-------- Text block

Events RCon3 Spotlight

Spotlight: RSong and Plantoids with Kayvan Kazeminejad

This interview is part of a series conducted during RCon3. Each talk features individuals in the RChain ecosystem that provide knowledge and resources to help us create tools that allow everyone to coordinate and communicate better. 

Jeremy Beal sits down with Kayvan Kazeminejad, core dev of RSong and RChain community member, to discuss the Plantoid project (which debuted at Burning Man this year), the development of RSong, and his experiences being a community member. Keep scrolling to the bottom to learn more about Kayvan’s upcoming presentation with MIT’s Media Lab. 

 

Kayvan’s Background

Kayvan has worked in a number industries and for a variety of startups in the San Francisco area as a software engineer and architect. Over the last decade, he’s been focused on music and video streaming platforms such as Vevo, Verizon, Intel, and IntelMedia. He also worked on IoT devices for Intel and Northrop Grumman SIGINT products. Kayvan is a member of the RChain Co-op development team, currently developing RSong and integrating the Plantoid project with RNode.

RChain Community Experience:

A cooperative is a group of people working together to fulfill a common goal. In RChain, members from all walks of life engage with one another, collaborating on different ideas and in solving problems. Everyone contributes their skill sets, whether it’s in programming, marketing, project managing, communications, and beyond. 

There is power in doing things the way we do. I have been doing this for a long time and I can tell you this is the happiest I have been in a very long time in my career. We all work together, and if I have a problem then I can just ask.

Plantoid


The Plantoid project is a blockchain-based life form—a sculpture of sorts connected to an array of sensors that communicate on the blockchain. Kayvan created the means for deploying RNode on a Raspberry Pi and a series of algorithms that take the data from the sensors to create music.

We wanted to be able to generate music based on sensor data, which pretty much boils down into collecting that sensor data from a variety of sensors that we have attached to the raspberry pi… Turn around and get that data and fit it into a number of algorithms which basically generate digits of PI and natural law, and turn that into music.

----------------
-------- Data extract

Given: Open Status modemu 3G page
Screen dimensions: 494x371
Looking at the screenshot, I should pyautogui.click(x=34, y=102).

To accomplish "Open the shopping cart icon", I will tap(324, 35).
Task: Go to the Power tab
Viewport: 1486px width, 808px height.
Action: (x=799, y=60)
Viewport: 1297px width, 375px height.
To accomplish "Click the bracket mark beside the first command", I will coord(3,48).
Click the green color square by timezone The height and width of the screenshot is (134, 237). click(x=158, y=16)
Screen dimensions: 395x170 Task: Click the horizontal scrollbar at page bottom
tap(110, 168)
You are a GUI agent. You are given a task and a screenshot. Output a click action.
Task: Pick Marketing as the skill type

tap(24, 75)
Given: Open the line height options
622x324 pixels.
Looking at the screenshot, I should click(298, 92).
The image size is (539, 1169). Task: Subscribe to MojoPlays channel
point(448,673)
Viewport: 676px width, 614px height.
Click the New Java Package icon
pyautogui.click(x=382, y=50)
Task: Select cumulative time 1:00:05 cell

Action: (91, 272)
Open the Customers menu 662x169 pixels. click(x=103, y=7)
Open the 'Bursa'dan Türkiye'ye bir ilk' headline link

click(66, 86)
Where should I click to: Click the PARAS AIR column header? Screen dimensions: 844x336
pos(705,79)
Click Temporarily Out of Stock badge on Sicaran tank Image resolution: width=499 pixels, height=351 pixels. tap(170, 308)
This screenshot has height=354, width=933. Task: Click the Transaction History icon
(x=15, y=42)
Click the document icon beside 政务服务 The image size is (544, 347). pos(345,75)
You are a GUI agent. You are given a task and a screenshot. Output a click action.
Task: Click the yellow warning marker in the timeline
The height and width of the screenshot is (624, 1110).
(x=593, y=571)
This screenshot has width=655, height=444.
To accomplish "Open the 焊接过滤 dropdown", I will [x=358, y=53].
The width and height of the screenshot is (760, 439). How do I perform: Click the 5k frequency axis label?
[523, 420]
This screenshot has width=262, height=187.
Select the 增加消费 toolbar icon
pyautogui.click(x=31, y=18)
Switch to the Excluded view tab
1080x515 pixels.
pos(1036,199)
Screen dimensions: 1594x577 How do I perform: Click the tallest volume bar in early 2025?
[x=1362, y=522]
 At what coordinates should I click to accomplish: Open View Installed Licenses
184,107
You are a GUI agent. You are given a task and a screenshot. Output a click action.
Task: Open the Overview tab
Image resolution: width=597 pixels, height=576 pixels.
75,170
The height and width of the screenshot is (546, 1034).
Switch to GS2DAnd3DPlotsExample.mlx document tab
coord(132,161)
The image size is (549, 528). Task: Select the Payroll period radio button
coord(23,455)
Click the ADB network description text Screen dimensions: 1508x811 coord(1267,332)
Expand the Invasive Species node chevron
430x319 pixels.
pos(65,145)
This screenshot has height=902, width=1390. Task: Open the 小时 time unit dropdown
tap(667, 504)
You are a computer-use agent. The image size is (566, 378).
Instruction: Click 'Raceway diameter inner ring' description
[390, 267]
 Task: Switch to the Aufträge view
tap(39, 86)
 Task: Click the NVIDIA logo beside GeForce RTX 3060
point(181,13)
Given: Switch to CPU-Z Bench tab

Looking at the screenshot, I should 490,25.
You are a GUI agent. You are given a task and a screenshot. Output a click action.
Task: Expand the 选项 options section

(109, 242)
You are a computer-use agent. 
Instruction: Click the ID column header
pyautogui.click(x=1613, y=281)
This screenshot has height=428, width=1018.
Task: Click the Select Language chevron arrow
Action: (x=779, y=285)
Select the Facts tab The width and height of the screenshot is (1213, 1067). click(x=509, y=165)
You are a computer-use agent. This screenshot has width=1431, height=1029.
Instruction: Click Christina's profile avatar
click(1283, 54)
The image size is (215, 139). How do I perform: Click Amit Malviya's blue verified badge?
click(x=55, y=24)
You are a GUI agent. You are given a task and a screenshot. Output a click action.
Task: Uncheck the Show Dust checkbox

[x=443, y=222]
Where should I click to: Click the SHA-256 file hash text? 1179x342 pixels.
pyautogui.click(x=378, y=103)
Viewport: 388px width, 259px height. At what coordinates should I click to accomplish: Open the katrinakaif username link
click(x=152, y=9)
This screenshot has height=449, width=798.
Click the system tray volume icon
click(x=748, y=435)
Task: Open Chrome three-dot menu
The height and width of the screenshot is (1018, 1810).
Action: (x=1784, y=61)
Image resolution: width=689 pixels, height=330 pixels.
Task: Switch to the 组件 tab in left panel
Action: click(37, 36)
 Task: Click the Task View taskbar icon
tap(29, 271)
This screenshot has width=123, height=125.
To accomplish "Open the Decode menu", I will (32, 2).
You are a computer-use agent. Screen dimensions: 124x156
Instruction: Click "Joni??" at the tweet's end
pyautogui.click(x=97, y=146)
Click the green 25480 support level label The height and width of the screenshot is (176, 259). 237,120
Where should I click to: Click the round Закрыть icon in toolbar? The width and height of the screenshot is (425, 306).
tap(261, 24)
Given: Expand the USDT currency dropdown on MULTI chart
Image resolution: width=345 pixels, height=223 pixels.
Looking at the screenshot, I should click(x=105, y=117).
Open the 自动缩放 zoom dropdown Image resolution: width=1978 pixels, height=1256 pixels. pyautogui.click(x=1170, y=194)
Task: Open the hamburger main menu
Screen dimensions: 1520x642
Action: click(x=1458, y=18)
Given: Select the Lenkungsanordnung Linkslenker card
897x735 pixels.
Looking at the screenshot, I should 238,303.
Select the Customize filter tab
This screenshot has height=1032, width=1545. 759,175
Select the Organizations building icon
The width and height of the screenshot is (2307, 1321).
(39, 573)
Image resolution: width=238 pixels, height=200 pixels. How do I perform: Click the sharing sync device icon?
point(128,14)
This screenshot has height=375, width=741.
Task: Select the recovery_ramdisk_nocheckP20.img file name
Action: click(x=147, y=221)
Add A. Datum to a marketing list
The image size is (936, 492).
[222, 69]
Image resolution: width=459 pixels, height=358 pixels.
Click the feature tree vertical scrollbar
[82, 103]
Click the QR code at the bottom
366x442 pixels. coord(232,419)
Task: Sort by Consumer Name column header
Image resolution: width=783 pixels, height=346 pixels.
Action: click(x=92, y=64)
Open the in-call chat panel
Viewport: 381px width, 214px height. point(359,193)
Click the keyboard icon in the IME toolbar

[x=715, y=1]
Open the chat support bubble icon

----------------

Short exercise A: According to the RCon3 spotlight on Kayvan Kazeminejad, where did the Plantoid project debut?
Short exercise B: Continue the RCon3 spotlight on Kayvan Kazeminejad from the point where it stops.

Expected output A: At Burning Man.

Expected output B:
Though Kayvan could have used Java, Python, Node JS, or C+ to tackle this project, he chose Scala. If he encountered any issues an RNode dev would help him solve it; it didn’t hurt that he’s a native  Scala developer.

In order to interact with RNode, you need to write contracts. Those contracts are written in Rholang. However, in order to interact with the outside world you need to use a different language. Our code base for Rnode is Scala;  have been doing Scala for a long time, and it seems like a natural fit.

MIT HACKATHON

RChain will partake in an official showcase and exploration of RSong’s architecture in an Open Media Legal hackathon being hosted in MIT’s Media Lab. The event includes three tracks: learning, discussing, and hacking. The purpose is to demonstrate how adaptable the RSong framework is when you employ it as a backend to any supply management project.
 

 
In the above learning session with Dazza Greenwood. Kayvan walks everyone through installing the infrastructure and its dependencies in order to begin building RSong (or any other application that will need to connect to the RNode environment).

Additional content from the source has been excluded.